1. Set your Instant Pot to Saute mode, High. Add oil.
2. Add the flour and begin to whisk. Whisk continuously until the mixture turns golden and has a nutty smell.
3. Pour in the chicken stock while whisking. Continue to whisk continuously until the stock becomes hot.
4. Press cancel to turn off the Instant Pot. Add in all remaining ingredients in any order.
5. Stir to combine. Then using the back of your spoon, run over the top to smooth everything down under the liquid level.
6. Close and lock the Instant Pot lid. Turn the vent from “venting” to “sealing.” Set the Instant Pot to Soup, Normal, 30 minutes. Now the Pot will take over! It will take a few minutes first to pressurize, then it will cook for 30 minutes. When done, it will let off a series of beeps.

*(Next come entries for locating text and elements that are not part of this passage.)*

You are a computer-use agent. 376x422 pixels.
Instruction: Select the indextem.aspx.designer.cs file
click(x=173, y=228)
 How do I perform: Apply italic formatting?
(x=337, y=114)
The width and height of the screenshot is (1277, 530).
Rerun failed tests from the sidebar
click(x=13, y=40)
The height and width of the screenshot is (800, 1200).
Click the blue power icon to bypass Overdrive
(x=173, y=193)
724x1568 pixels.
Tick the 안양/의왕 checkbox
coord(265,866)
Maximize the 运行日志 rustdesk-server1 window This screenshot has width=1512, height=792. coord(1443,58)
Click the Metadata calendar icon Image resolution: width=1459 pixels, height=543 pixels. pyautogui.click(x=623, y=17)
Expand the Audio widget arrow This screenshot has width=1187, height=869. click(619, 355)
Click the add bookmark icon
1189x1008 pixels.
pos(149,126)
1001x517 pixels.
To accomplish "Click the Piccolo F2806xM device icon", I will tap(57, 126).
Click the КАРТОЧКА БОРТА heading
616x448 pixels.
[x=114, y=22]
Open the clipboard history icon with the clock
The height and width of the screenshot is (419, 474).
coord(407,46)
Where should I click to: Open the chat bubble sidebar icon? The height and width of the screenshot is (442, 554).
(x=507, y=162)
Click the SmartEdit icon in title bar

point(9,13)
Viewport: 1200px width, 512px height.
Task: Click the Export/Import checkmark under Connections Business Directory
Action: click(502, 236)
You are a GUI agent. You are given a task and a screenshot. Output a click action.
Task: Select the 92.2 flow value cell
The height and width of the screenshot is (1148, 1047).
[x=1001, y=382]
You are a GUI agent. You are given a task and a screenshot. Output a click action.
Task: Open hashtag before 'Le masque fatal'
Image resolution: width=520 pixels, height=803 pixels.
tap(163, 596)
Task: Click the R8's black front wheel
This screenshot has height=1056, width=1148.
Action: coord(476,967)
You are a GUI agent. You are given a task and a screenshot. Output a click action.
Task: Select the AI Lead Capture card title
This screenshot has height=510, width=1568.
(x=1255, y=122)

7. At this point, you can turn the vent knob from “sealing” to “venting.” Do this carefully!! Steam will immediately start shooting out the top. Do not have your hand (or face or anything) over the knob! When the pressure is fully released, the red pressure indicator will drop down.
8. Once the indicator is dropped, you can turn unlock the lid and open the pot. Stir and serve! The Instant Pot will hold the food on keep warm mode automatically. Just turn it off when you are done eating. If you cannot be around when the Pot is ready, it’s ok to let the pressure release naturally. Just be sure that the red indicator is down before opening the lid.